Voskopoja's parish priest, Father Thomai, sings the Aromanian-language Orthodox liturgy in Saint Nicholas [Shen Nikol] Church in Voskopoja before offering to sing the same in Albanian.

By the mid-18th century, Voskopoja had a population of nearly 50,000 and was reputed to be one of the largest towns in the Balkans. But in 1769, the Turks ordered the local Albanian bey [ruler] to destroy the town but to leave the churches standing, thus beginning a long decline.

Voskopoja today is being depopulated. According to last April's census, Voskopoja and the surrounding villages have a population of 2,200. Many inhabitants work in lowland cities or in Greece.

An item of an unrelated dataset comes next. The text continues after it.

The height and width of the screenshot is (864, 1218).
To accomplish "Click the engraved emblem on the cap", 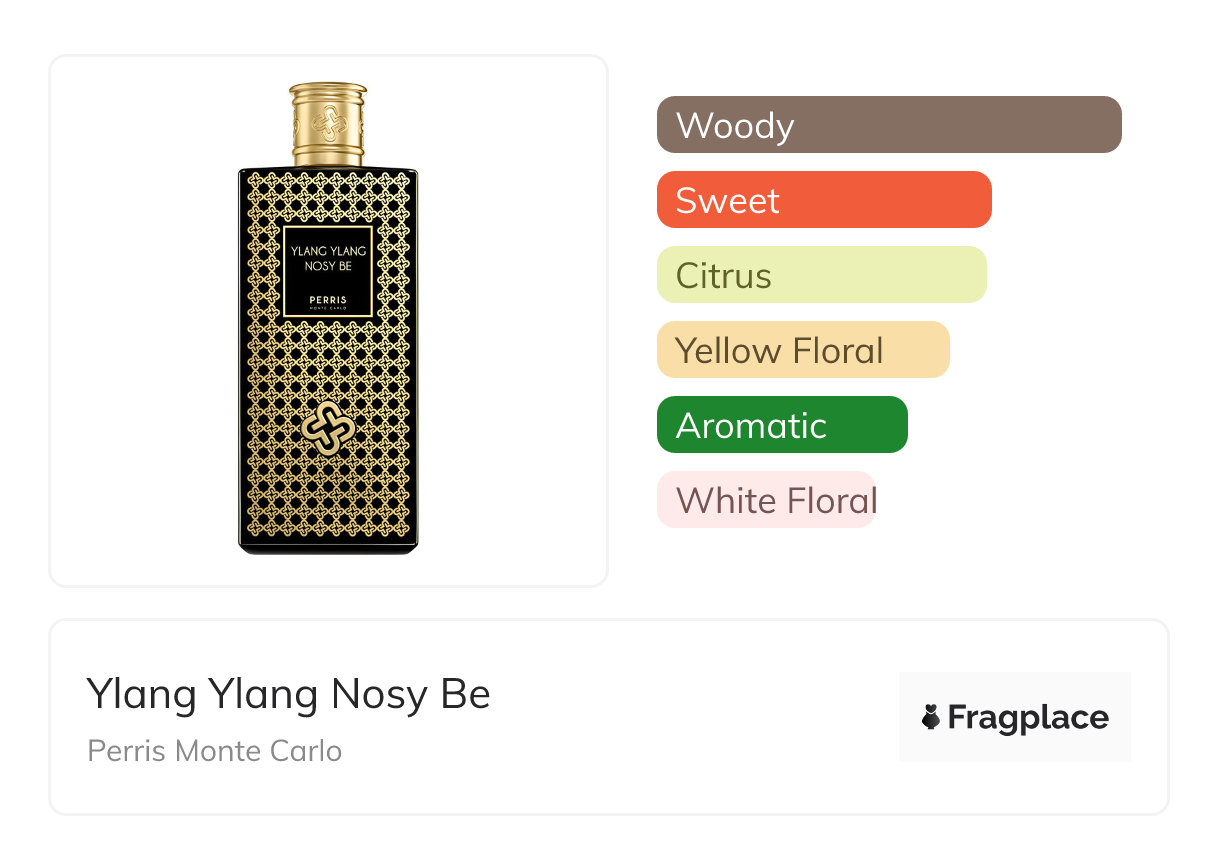I will 328,122.
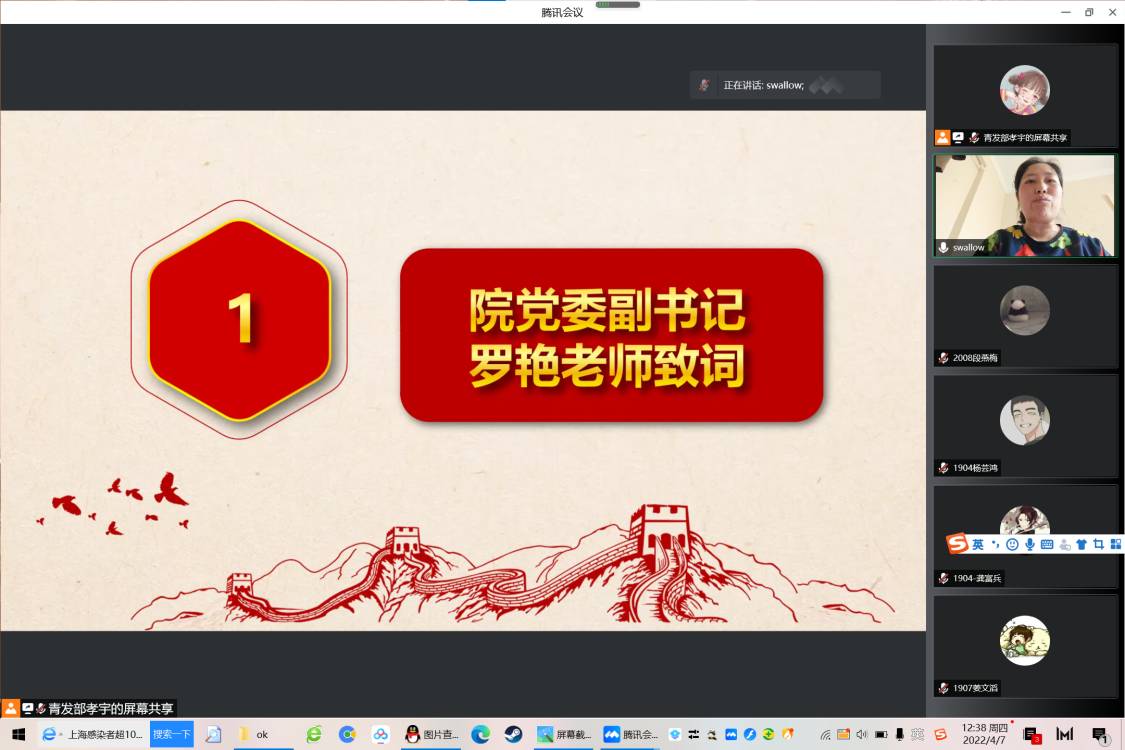
Task: Open the Windows Start menu
Action: point(18,734)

Dhori Fallo is a writer and local historian. He says Aromanian has always survived, despite difficult conditions: "There has been no school in Aromanian [in Voskopoja] since 1920. So [the Vlachs] had no other choice than to learn Albanian, even having to pay for private lessons. They were Albanian citizens and were only able to speak Aromanian at home."

Today, scholars believe more Vlachs reside in Albania's cities than in the countryside, in marked contrast to the rest of Albania's population. As a result, they say Aromanian is in greater danger than ever of falling into disuse.

No one has any idea exactly how many Vlachs live in Albania. British scholar Tom Winnifrith estimates their number at 200,000, while other estimates put them at well under 50,000. As a result of a decision by Albania's parliament, this year's census made no reference to ethnic identity, mother tongue, or religion.

There are some officially registered -- but largely inactive -- Vlach associations in Tirana and Vlora. One of them recently split in two as pro-Greek and pro-Romanian factions went their own ways.

Meanwhile, the approximately 200 Vlach households of Voskopoja are left to their own devices to preserve their mother tongue from extinction. Here, retired worker Mina Bane sings a traditional song for his family and friends:

"I was in the garden one day.

A boy passed by, saw me, and said:

'Good day! What is such a nice girl like you doing here? We've never seen such a nice girl.'

And he went away and I, seeing the river, thought of him."